What to do with those juices…
At lower temps, Sous Jus may be quite pink; at higher temps, cloudy and gray. Next time you finish a project, take a couple of extra minutes and try this:
- Pour the juice into a clear, microwaveable container–tall enough so that it won’t boil over.
- Place the container in the microwave and process until it just boils. You can use a pan, too, I just hate washing pans.
Well, would you look at that!
Examine the liquid, and you should see three things, basically. There will be:
- Dark residue on the bottom of the glass.

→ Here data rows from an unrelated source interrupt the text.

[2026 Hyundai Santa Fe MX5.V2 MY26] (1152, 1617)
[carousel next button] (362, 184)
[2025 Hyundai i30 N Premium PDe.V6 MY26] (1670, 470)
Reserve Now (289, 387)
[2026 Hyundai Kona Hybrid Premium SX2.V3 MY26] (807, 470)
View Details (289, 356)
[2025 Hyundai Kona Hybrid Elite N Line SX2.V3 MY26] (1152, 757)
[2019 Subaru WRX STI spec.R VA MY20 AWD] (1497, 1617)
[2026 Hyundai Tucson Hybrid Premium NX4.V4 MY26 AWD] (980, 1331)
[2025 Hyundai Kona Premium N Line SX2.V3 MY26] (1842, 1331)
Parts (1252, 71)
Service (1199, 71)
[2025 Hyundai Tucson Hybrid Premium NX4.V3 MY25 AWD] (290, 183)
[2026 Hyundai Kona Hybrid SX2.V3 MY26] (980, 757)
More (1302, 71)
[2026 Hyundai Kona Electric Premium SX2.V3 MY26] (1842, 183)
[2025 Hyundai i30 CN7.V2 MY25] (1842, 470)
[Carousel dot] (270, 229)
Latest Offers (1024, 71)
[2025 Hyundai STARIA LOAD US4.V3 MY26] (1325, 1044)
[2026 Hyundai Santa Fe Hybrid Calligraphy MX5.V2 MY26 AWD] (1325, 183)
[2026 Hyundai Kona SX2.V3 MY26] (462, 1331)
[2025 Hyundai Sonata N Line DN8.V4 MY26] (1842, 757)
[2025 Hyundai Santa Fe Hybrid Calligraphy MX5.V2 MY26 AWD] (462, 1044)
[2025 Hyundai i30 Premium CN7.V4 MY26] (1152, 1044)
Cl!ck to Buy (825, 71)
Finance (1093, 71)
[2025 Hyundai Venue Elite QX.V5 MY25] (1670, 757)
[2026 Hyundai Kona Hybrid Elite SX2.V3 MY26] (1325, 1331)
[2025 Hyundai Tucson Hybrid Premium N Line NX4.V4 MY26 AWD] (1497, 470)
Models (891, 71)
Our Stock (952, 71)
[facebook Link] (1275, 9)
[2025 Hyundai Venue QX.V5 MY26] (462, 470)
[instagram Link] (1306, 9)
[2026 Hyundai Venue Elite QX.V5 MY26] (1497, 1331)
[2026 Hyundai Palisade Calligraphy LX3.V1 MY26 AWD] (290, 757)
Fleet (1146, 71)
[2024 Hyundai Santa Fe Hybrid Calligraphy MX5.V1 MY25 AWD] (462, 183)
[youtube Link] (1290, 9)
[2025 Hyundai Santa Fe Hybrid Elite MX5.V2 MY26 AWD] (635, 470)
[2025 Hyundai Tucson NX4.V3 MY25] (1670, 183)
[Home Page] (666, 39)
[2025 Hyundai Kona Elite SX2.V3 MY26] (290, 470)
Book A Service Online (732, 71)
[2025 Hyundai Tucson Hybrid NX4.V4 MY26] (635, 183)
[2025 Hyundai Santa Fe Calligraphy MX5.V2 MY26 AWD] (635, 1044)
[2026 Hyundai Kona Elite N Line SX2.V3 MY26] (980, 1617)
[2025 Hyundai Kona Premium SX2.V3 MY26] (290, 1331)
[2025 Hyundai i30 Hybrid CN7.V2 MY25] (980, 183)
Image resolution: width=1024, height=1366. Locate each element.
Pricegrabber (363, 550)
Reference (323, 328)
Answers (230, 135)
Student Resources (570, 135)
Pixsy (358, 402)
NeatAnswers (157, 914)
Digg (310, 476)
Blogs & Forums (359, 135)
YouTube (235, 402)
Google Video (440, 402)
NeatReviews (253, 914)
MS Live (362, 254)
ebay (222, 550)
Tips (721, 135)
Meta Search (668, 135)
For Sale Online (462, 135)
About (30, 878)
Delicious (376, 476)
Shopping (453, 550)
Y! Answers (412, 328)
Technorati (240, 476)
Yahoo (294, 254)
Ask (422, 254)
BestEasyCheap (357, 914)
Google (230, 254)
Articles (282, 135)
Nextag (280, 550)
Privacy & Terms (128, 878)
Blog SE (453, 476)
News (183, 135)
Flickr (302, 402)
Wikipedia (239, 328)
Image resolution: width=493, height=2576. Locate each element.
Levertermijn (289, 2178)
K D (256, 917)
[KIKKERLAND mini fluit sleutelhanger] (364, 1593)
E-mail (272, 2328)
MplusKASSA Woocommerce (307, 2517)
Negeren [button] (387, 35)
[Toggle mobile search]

- A small amount of very clear liquid.
- A substance that looks kind of like gray scrambled eggs, hovering mostly near the top (albumin, myoglobin, and debris)
- Strain the liquid, using either a moistened coffee filter or a paper towel placed in a strainer. Moistening the filter prevents the liquid from clinging to the filter/paper towel.
- Discard the solids and use the clarified liquid. It will be strong in flavor and gelatin. If there was salt in the bag, it may be salty.
A lot of devotees now speak of reducing the SouJus to utilize it in a sauce, just like you would a stock. Keep in mind that “reductions” are first made by ADDING water to extract flavor from bones, vegetables, etc. before that liquid is then reduced to concentrate the flavors. This is not necessary with sous jus because the liquid was never added in the first place. The sous jus can be put to good use just the way it is. It keeps well in the fridge.